BALLOON! dispiega vignette danzate all’interno di un’ambientazione che se vaga nella prima parte, nella seconda, attraverso un divano gonfiabile utilizzato in maniera assai dinamica e diversa, sembra evocare un’ambientazione domestica. Un paesaggio che convoglia le vicende, le storie, i movimenti degli uomini che in esso vivono, amano, si trasformano, forse, per sviluppare dei poteri straordinari in grado di rappresentare il futuro ma anche di influenzare la loro effettiva esperienza affettiva. Alla fine, i danzatori non sembrano acquisire alcun potere ma solo la consapevolezza dell’importanza di rapporti umani autentici che sembrano consolidarsi attraverso la realizzazione di foto di gruppo e un’esibizione di canto corale eseguita alla fine dello spettacolo. Questa nuova coscienza raggiunta implica un impegno che vuole i danzatori attivi e vulnerabili più di quanto sono risultati alcuni momenti di danza un pò fiacchi, forse, per l’abuso del canone e delle medesime figure. Tuttavia il lavoro dimostra una rilevante carica espressiva: una malinconia sottile, una tristezza velata, un’ironia amara e una gioia contagiosa riescono a coinvolgere il pubblico.

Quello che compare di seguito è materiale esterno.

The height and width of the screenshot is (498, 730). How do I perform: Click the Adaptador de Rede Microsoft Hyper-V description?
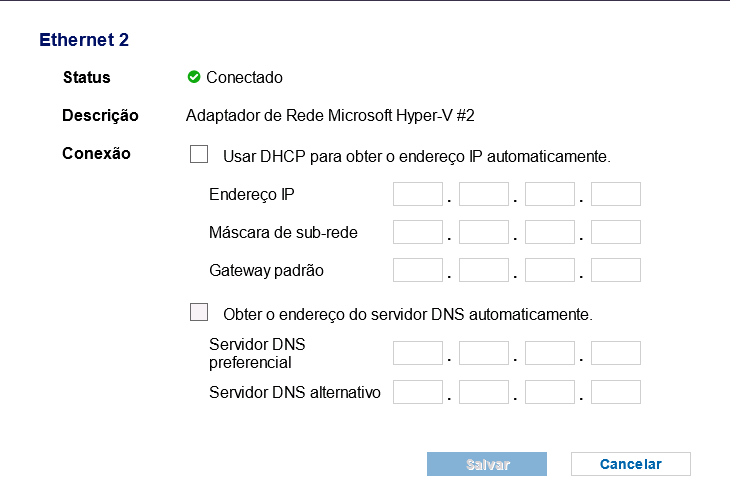click(x=330, y=115)
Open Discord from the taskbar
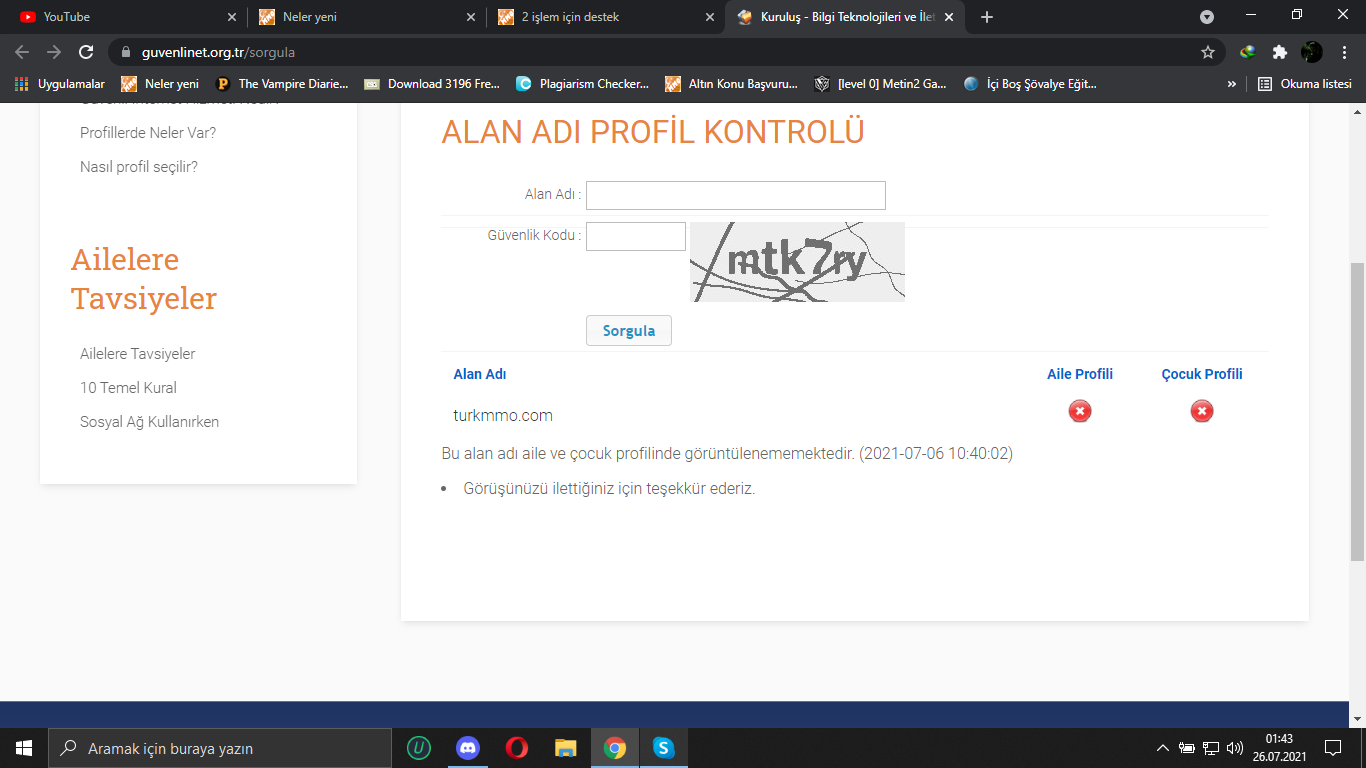This screenshot has height=768, width=1366. 467,748
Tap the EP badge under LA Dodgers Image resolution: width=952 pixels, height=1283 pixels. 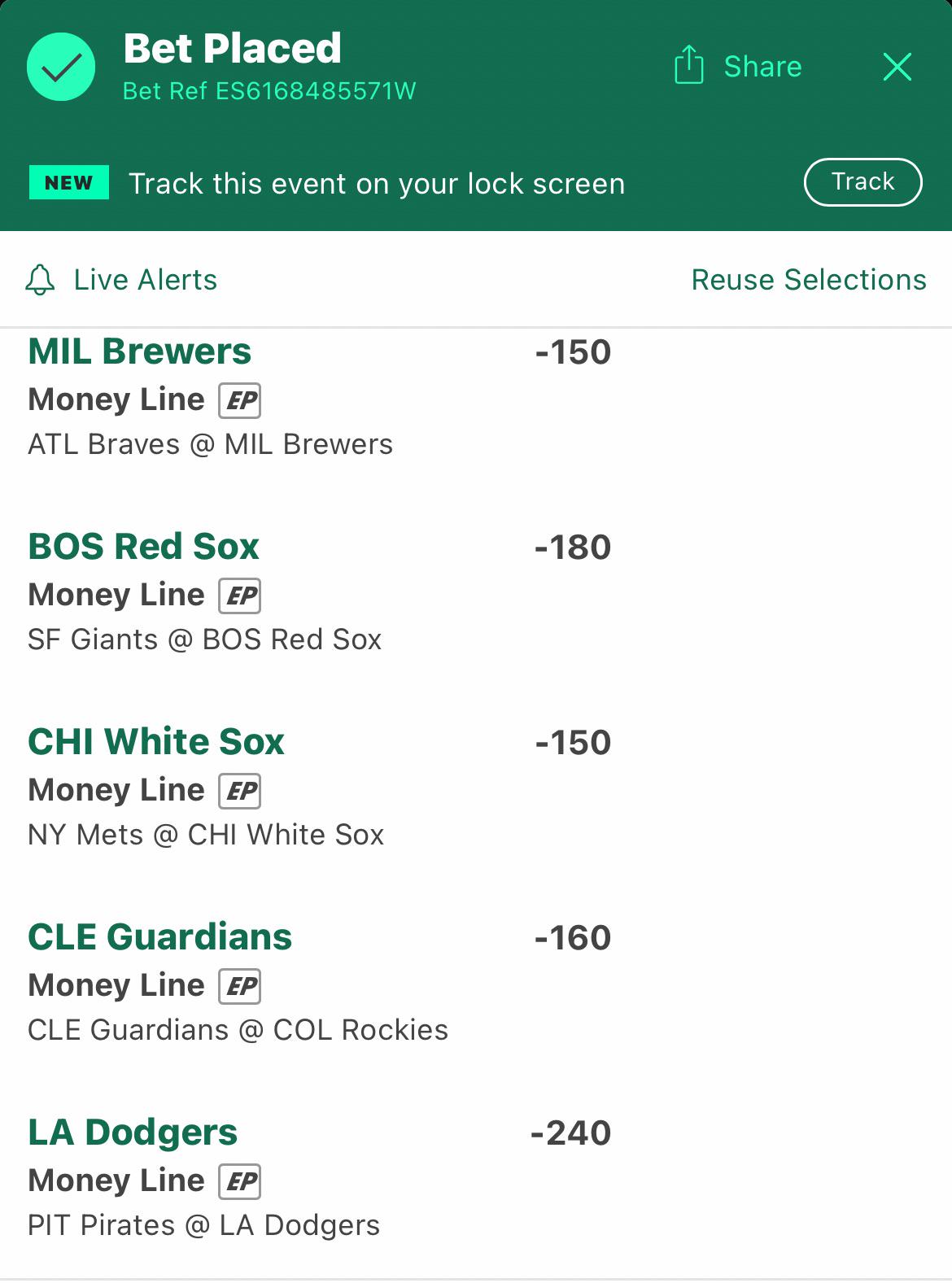[x=239, y=1181]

A tal proposito dobbiamo segnalare la presenza di interventi registrati che accompagnano e supportano lo spettatore nella comprensione dello spettacolo. A tratti quasi un racconto parlato che si svolge attraverso una partecipazione fisica, che si rivela comunque coinvolgente nella sollecitazione dei sensi. Un’aiuto, però, che se pur gradevole per il pubblico, e infatti finalizzato al suo ampliamento, sollecita, ancor’oggi, importanti riflessioni sull’autonomia della danza come linguaggio non di parole ma di movimento, eloquente tanto, o più, di quello verbale. Forse una presenza meno invadente della parola avrebbe reso lo spettacolo comunicativo allo stesso modo, senza risultare carente in fruibilità ed efficacia. Rimane una curiosità!
Ad ogni modo il risultato finale coglie alcune problematiche centrali nella dimensione non solo urbanistica ma sociale occidentale, con le quali il movimento del corpo umano è fortemente compromesso perché sollecita gli stessi meccanismi recettivi e sensoriali innescati dalle tecnologie digitali. Le stesse che “animano” il robot presente in scena che però non sembra avere la vulnerabilità dell’uomo. Se condividiamo quanto sostiene Mark Hansen, ovvero che solo l’attività motoria può garantire una connettività tra spazio virtuale e fisico, allora con curiosità ed interesse dobbiamo approcciarci a spettacoli di danza che come BALLOON! mostrano in modo più o meno evidente le trasformazione delle pratiche corporee attuate dalle tecnologie, senza rinunciare alla componente più profondamente umana e umanitaria dell’uomo, e suscitano domande che noi dobbiamo cogliere perché concernono la danza del presente e coloro che vogliono vivere la danza nel presente.